After an initial rapid cooling event, the colder summers would also tend to allow the snow to build up year-on-year into a Scandinavian ice sheet, and as the ice built up it would reflect more of the Sun's heat, further cooling the land surface, and giving a massive high pressure zone that would be even more effective at diverting Gulf Stream air and moisture away from the mid-latititudes of Europe. This would reinforce a much colder regional climate.

The trigger for a sudden 'switching off' or a strong decrease in deep water formation in the North Atlantic must be found in a decrease in density of surface waters in the areas of sinking in the northern Atlantic Ocean. Such a decrease in density would result from changes in salinity (addition of fresh water from rivers, precipitation, or melt water), and/or increased temperatures (Dickson et al., 1988; Rahmstorf et al., 1996). For example, an exceptionally wet year on the landmasses which have rivers draining into the Arctic sea (Siberia, Canada, Alaska) would lead to such a decreased density. Ocean circulation modelling studies suggest that a relatively small increase in freshwater flux (called 'polar halocline catastrophe') to the Arctic Sea could cause deep water production in the north Atlantic to cease (e.g., Mikolajewicz and Maier-Reimer, 1994; Rahmstorf, 1994; Rahmstorf et al., 1996; 141).

During glacial phases, the trigger for a shut-off or a decrease in deep water formation could be the sudden emptying into the northern seas of a lake formed along the edge of a large ice sheet on land (for instance, the very large ice-dammed lake that existed in western Siberia), or a diversion of a meltwater stream from the North American Laurentide ice sheet through the Gulf of St. Lawrence , as seems to have occurred as part of the trigger for the Younger Dryas cold event (e.g., Kennett, 1990; Berger and Jansen, 1995). A pulse of fresh water would dilute the dense, salty GulfStream and float on top, forming a temporary lid that stopped the sinking of water that helps drive the Gulf Stream. The Gulf Stream could weaken and its northern end (the North Atlantic Drift) could switch off altogether, breaking the 'conveyer belt' and allowing an extensive sea ice cap to form across the North Atlantic, preventing the ocean current from starting up again at its previous strength. Theoretically, the whole process could occur very rapidly, in the space of just a few decades or even several years. The result could be a very sudden climate change to colder conditions, as has happened many times in the area around the North Atlantic during the last 100,000 years.
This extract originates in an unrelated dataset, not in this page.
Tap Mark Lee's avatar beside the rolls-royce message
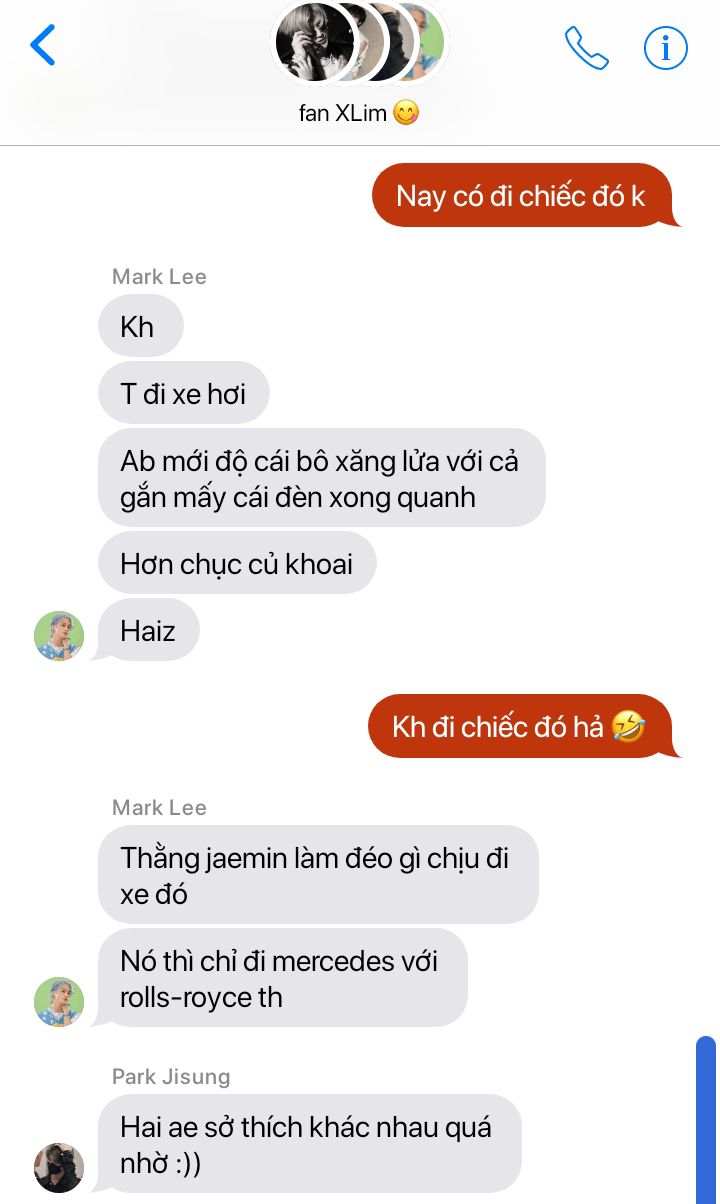Image resolution: width=720 pixels, height=1204 pixels. 59,1002
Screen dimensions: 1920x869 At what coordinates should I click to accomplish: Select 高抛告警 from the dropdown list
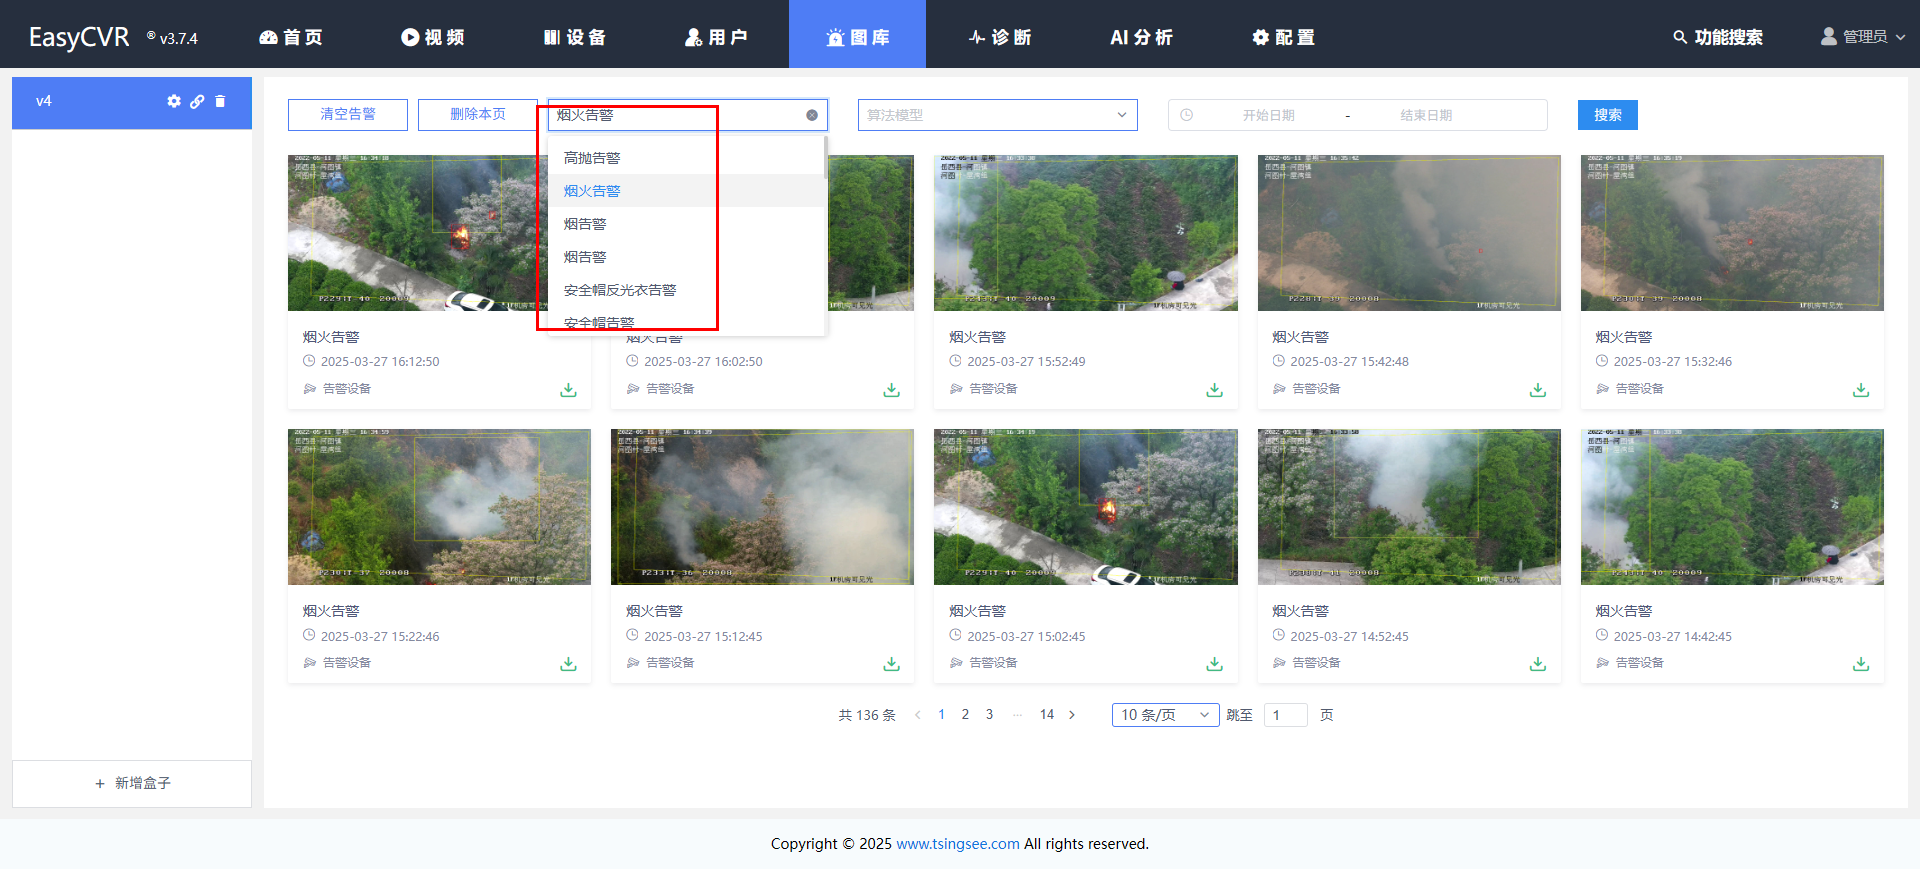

The sudden switch could also occur in the opposite direction, for example if warmer summers caused the sea ice to melt back to a critical point where the sea ice lid vanished and the Gulf Stream was able to start up again. Indeed, following an initial cooling event the evaporation of water vapour in the tropical Atlantic could result in an 'oscillator' whereby the salinity of Atlantic Ocean surface water (unable to sink into the north Atlantic because of the lid of sea ice) built up to a point where strong sinking began to occur anyway at the edges of the sea ice zone. The onset of sinking could result in a renewed northward flux of warm water and air to the north Atlantic, giving a sudden switch to warmer climates, as is observed many times within the record of the last 130,000 years or so.

The process of switching off or greatly dimishing the flow of the Gulfstream would not only affect Europe. Antarctica would be even colder than it is now, because much of the heat that it does receive now ultimately comes from Gulf Stream water that sinks in the north Atlantic, travels in a sort of river down the western side of the deep Atlantic Basin and then rat least partially esurfaces just off the bays of the Antarctic coastline (e.g., Schmitz, 1995). Even though this water is only a few degrees above freezing when it reaches the surface, this water is much warmer than the adjacent Antarctic continent, helping to melt back some of the sea ice that forms around Antarctica in the ice-free regions called polynyas. The effect of switching off the deepwater heat source would be cooler air and a greater sea ice extent around Antarctica, reflecting more sunlight and further cooling the region. However, the north Atlantic deep water takes several hundred years to travel from its place of origin to the Antarctic coast, so it could only produce an effect a few centuries after the change occurred in the North. It is not known what delay was present in the various climate changes that occurred between the north Atlantic region and Antarctica, but it is generally thought that other (relatively indirect) climate mechanisms, such as greenhouse gases in the atmosphere, linked these two far-flung regions and sometimes produced closely synchronised changes (i.e. within a few centuries of one another).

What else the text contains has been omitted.